„Dem braucht man nichts zu sagen, der macht alles richtig!“
Ein berühmter Mime würde jetzt 100. Geburtstag feiern: Hannes Stelzer. Das Licht der Welt erblickte er in Görlitz.
Das war schon ein eigenwilliger Lebensweg, den Hannes Stelzer beschritt. Korrekt bekam er den Namen Hans-Joachim, als er am 16. Mai 1924 in der Stadt Görlitz das Licht der Welt erblickte. Hier wuchs er auf, hier besuchte er die Schule, hier entwickelte er Berufsideen. Skilehrer gefiel ihm, dann Schornsteinfeger, schließlich Schiffskoch. Eine Kochstelle war jedoch nicht frei, da wählte er eine Ausbildung zum Schiffsingenieur. Dabei hatte ihm sein Görlitzer Musiklehrer geraten, Opernsänger zu werden. Denn er war der beste Sänger der Schule, beherrschte gar das hohe C. Und schließlich war sein Urgroßvater ja mal Kantor.
Alle Ideen gingen im Zweiten Weltkrieg unter, Hannes Stelzer musste an die Ostfront. Eine Verletzung rettete ihm das Leben, er durfte zur Genesung in seine Heimat. Hier erinnerte er sich an die Musik, tingelte mit einer Tanzkapelle durch die Nachkriegsjahre, gründete eine eigene, heiratete und ging schließlich nach Berlin, um Gesang zu studieren. Dort bescheinigte man ihm beim Einsatz an der Oper gegenüber einem Regisseur: „Dem braucht man nichts zu sagen, der macht alles richtig. Und singen kann er auch.“
Stolz kam der ausgebildete Sänger erneut in die Heimat, wurde erst am Theater Görlitz engagiert und dann von Zittau verpflichtet. Dort begeisterte er das Publikum von „Frau Luna“bis „Carmen“, La Boheme“bis „Fidelio“. Bis 1958 bereicherte er das Zittauer Musiktheater. Damals war das noch nicht mit Görlitz ein Verbund, die damals höchst umstrittene Fusion kam erst 1963. Zu Hannes Stelzers Zeiten hatte das Zittauer Haus, übrigens das erste nach dem Krieg wieder mit drei Sparten eröffnete Theater in der gesamten Sowjetzone überhaupt, noch 250 eigene Beschäftigte und ein 50-köpfiges, sehr leistungsstarkes Orchester. Erst die schrittweise Öffnung größerer Häuser zwischen Rostock, Berlin und Leipzig ließ diese Zahl schrumpfen, vor allem wohl wegen gezielter Abwerbungen. Stelzer indes konnte hier noch aus dem Vollen schöpfen, ehe auch er nach Potsdam und Schwerin wechselte.

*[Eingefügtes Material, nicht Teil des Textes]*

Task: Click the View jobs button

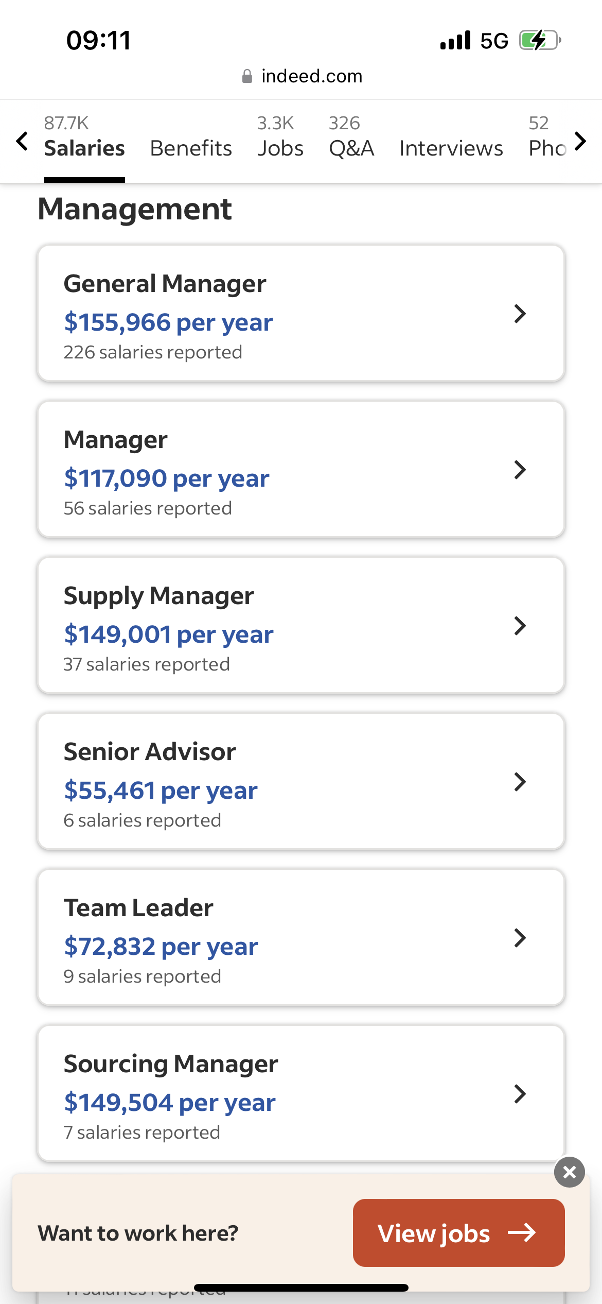Action: coord(459,1233)
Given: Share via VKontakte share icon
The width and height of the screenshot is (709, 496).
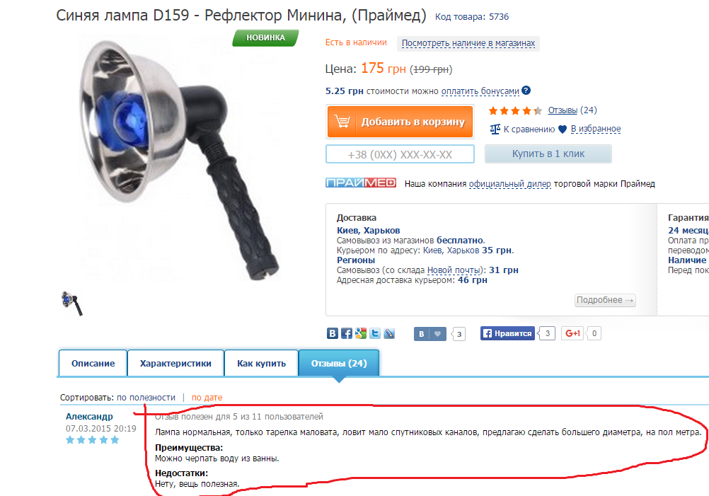Looking at the screenshot, I should pyautogui.click(x=333, y=333).
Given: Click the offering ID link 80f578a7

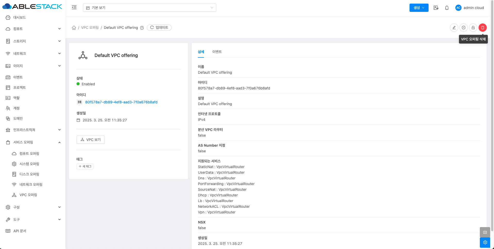Looking at the screenshot, I should (x=121, y=102).
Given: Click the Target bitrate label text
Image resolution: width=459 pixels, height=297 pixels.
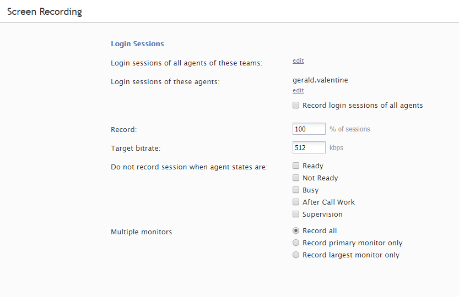Looking at the screenshot, I should [136, 148].
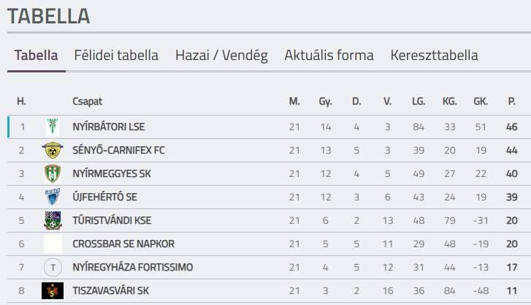Open the NYÍRBÁTORI LSE team link
This screenshot has width=531, height=305.
pos(109,127)
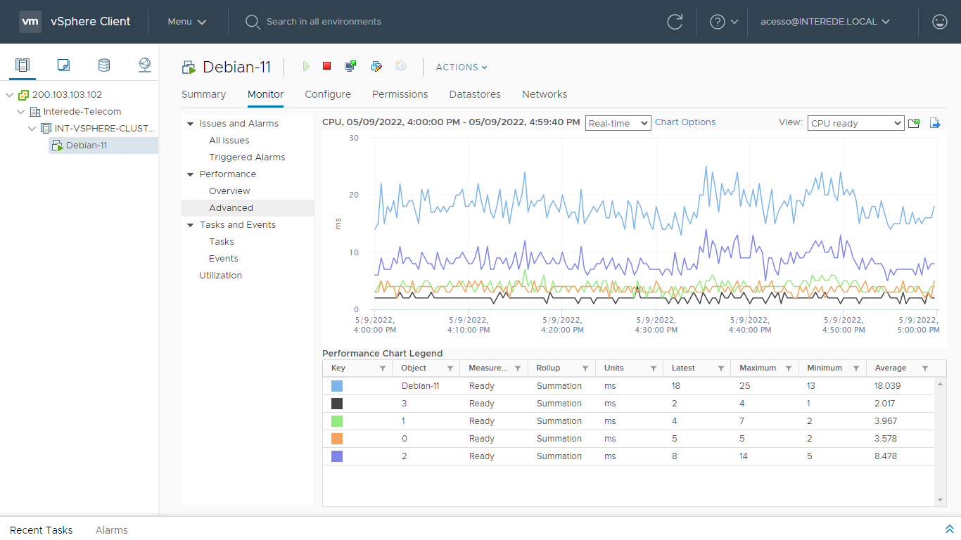Launch the VM remote console icon
961x540 pixels.
[350, 66]
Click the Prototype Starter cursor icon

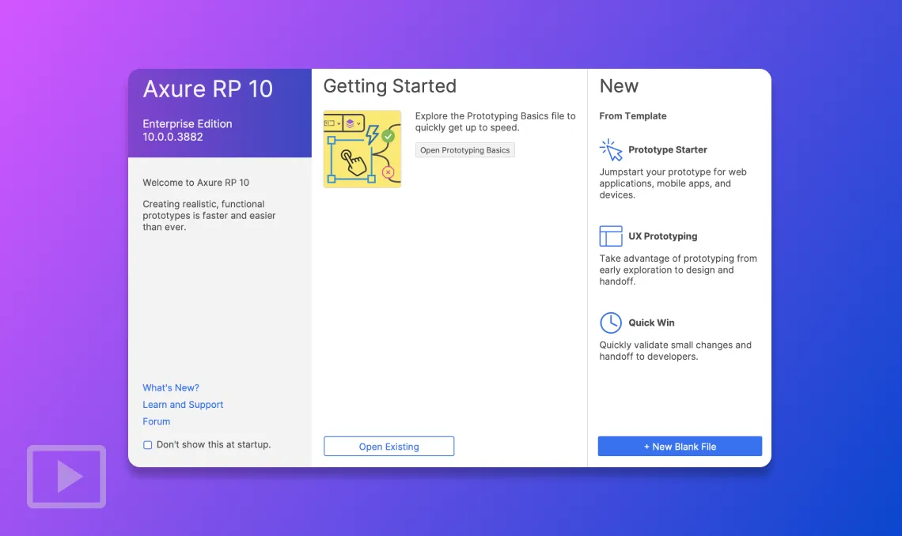(611, 149)

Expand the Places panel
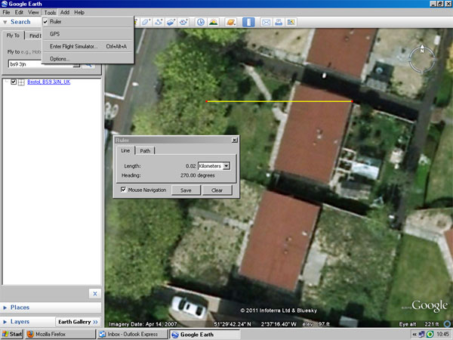tap(20, 308)
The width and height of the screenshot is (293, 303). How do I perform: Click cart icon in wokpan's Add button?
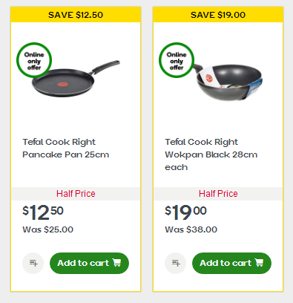coord(259,262)
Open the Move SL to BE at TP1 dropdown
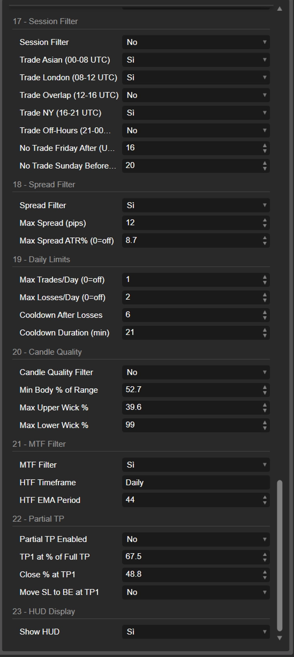294x657 pixels. tap(196, 592)
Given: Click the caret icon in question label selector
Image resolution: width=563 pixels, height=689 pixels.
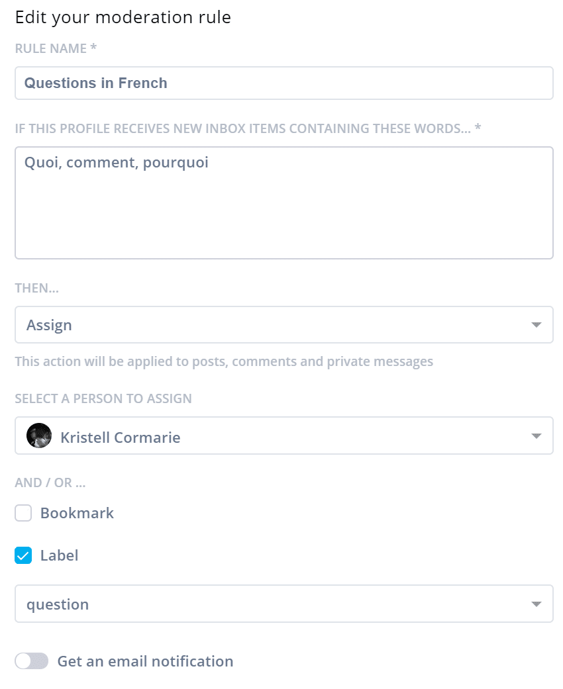Looking at the screenshot, I should (x=536, y=604).
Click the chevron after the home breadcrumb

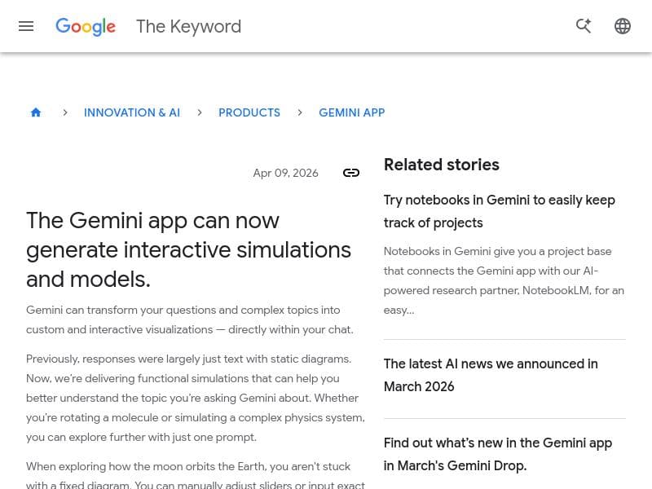[65, 112]
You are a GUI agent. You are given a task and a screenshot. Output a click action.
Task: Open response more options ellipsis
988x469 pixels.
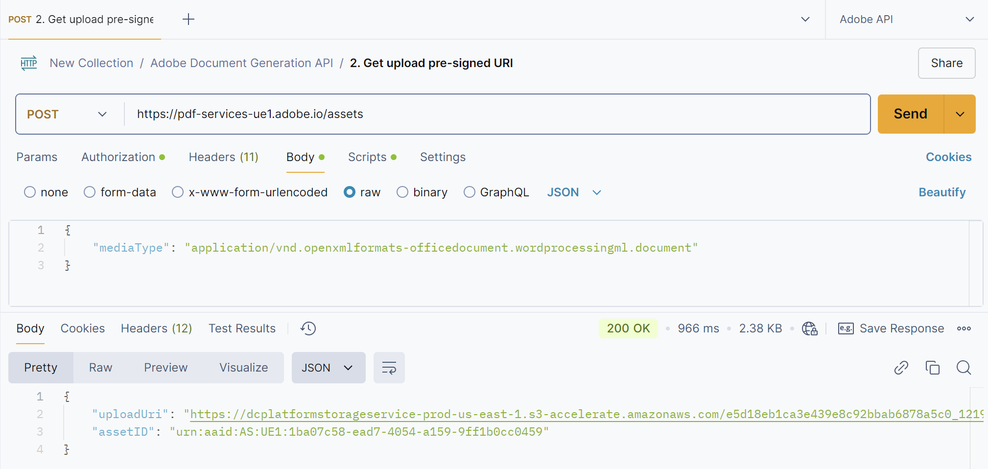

Eine Stimmbandlähmung beendete abrupt seine Gesangserfolge. Er übernahm kleine Rollen in Film- und Fernsehproduktionen und war darin so gut, dass kaum eine Besetzung ohne ihn als Nebendarsteller auskam. Er spielte neben Angelica Domröse, Rolf Hoppe, Michael „Bully“Herbig, Erwin Geschonneck, Armin Müller-Stahl und vielen weiteren Ostwie West-Prominenten, brachte es mit seinem unverwechselbaren Charaktergesicht auf über 250 Rollen. Auch die Heimat sah ihn wieder, in Görlitz drehte er mit bei „Sachsens Glanz und Preußens Gloria“, „Jeder stirbt für sich allein“, „Dein unbekannter Bruder“und „Addio, piccolo mio“. Bei Radio DDR moderierte er eine Musiksendung. Privat nahm er seinen Wohnsitz in Berlin, die letzten Lebensjahre verbrachte er nach dem Tod seiner Frau (2011) in Hamburg. Jetzt wäre er 100, ein Jubiläum, das er – so sagte er es mal – sehr gern erreicht hätte. Als er am 7. November 2017 starb, hatte er immerhin die 93 erreicht und tatsächlich bis zum Ende seines Lebens pausenlos vor Kameras gestanden. Der bezeichnende Titel seines letzten Films: „Allein gegen die Zeit“.